2. Is this an individual or temperament difference?
Not all boys of a certain age act the same way. Some progress developmentally at different rates and all have their own temperaments that may account for differences in behavior. Being aware of a boy’s tendency to be shy, moody, adaptable, or inflexible will help you better understand his behavior in a specific situation and impact the way you approach the behavior.
3. Is the environment causing the behavior?
Sometimes the setting provokes a behavior that may seem inappropriate. An overcrowded living or childcare arrangement coupled with a lack of toys can increase aggression or spark jealousy. Look around your home to evaluate it in light of your child’s behaviors and see the environment from a boy’s viewpoint.
4. Does your son know what is expected?
If a boy is in a new or unfamiliar territory or is facing a new task or problem, he may not know what behavior is appropriate and expected. Perhaps this is the first time a two year- old without siblings has been asked to share a toy. Developmentally he does not truly understand the concept of sharing, so it is up to the parent to explain calmly how other children will react. Patience and repeating the message over and over again are necessary as children rarely learn or master a new response on the first try.
5. Is your son expressing unmet emotional needs?
In our society, it is easy for a boy’s emotional needs to be neglected. Emotional needs that are unmet are the most difficult cause of behavior to interpret.

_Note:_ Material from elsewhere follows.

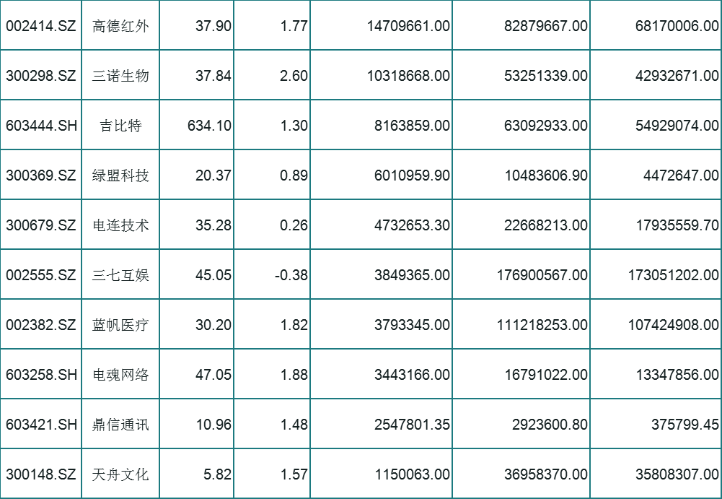Select the 鼎信通讯 cell
722x499 pixels.
[x=120, y=423]
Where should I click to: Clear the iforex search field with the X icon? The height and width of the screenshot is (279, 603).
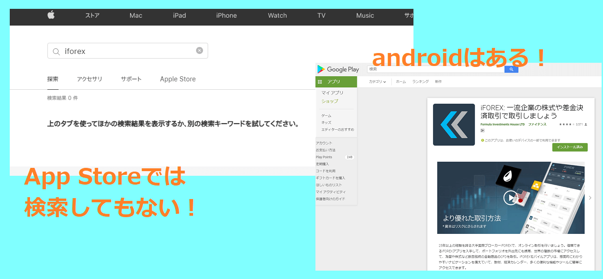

If a particular child needs extra love and attention, rather than withhold that from him, it will be helpful to find ways to validate and acknowledge your son more frequently.
Adapted fromOrr, Susan. “Safe Children and Healthy Families Are a Shared Responsibility.” http://www.childwelfare.gov. 2006. U.S. Department of Health and Human Services. 17 Mar 2009 <http://www.childwelfare.gov/preventing/pdfs/prev_packet_2006_en.pdf>.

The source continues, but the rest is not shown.